● What is being asked: Everything before the line containing "Task: Select the STMicroelectronics" is to be left out; repeat that line and all lines after it exactly, to the end of the data.

● Dataset extract:
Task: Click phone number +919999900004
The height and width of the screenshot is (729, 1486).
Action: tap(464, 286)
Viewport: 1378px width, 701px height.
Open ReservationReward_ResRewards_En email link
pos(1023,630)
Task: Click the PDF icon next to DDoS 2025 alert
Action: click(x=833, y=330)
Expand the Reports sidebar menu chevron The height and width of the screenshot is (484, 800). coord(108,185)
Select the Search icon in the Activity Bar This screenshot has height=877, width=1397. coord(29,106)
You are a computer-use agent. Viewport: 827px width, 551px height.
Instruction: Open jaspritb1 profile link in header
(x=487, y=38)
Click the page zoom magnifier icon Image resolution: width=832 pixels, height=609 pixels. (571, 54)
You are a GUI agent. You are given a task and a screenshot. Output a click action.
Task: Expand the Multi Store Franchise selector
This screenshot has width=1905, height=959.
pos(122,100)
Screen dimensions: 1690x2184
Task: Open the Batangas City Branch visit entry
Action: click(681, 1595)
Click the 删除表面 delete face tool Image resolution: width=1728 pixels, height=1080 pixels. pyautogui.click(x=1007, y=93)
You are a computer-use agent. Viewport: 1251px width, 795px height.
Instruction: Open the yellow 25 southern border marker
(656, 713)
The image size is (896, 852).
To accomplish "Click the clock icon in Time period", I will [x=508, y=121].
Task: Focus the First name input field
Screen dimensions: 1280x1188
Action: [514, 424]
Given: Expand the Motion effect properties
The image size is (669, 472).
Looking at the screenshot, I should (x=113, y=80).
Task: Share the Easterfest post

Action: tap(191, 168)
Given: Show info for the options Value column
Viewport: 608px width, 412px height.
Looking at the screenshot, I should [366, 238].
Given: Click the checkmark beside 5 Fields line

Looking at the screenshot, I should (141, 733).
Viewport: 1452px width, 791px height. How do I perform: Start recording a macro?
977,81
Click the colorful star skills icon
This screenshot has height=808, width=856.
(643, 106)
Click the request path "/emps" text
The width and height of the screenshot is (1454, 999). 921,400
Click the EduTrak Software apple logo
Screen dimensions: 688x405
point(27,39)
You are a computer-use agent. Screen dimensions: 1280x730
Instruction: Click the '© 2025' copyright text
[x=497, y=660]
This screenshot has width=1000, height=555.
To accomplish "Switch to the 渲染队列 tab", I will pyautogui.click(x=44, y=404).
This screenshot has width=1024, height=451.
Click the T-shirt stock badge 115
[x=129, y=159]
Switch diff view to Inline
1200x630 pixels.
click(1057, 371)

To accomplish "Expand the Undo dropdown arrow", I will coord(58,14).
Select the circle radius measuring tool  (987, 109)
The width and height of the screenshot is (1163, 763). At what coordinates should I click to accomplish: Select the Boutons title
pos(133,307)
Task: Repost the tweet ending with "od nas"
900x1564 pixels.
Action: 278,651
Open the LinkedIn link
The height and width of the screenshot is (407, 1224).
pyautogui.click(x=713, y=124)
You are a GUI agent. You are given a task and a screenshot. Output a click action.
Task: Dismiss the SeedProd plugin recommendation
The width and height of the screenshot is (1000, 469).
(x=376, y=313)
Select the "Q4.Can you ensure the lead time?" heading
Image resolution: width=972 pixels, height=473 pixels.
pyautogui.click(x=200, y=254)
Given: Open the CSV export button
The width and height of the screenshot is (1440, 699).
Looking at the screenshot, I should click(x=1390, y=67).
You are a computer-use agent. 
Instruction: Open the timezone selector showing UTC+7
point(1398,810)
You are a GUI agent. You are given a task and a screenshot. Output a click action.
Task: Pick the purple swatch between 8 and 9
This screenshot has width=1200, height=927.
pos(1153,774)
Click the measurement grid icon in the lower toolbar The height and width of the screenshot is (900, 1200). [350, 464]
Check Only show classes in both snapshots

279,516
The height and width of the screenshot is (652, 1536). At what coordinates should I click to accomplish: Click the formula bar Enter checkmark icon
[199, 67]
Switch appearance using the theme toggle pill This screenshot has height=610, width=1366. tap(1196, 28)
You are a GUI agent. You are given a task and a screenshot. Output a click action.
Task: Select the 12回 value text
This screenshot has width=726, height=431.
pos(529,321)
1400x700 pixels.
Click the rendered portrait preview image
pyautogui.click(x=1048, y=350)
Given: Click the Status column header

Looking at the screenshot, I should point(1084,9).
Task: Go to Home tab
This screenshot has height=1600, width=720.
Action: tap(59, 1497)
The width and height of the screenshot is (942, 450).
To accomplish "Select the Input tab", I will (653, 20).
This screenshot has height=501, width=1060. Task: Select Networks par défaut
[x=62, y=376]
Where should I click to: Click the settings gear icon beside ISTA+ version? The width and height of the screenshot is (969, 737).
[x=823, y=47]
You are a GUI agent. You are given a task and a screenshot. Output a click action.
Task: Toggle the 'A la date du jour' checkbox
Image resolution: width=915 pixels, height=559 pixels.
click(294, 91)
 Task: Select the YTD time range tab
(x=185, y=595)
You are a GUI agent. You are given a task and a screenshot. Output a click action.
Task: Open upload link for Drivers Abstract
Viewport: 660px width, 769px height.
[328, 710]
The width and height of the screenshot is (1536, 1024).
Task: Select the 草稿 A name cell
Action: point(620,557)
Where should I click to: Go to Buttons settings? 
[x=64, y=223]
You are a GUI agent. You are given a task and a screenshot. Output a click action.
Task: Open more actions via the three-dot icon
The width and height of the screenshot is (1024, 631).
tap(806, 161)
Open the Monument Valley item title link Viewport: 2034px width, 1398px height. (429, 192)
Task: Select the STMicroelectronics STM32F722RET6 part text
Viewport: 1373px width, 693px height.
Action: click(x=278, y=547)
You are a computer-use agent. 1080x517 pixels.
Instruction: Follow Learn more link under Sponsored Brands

● Answer to this problem:
Task: Select the STMicroelectronics STM32F722RET6 part text
Viewport: 1373px width, 693px height.
Action: click(x=278, y=547)
You are a computer-use agent. 1080x517 pixels.
Instruction: Follow Learn more link under Sponsored Brands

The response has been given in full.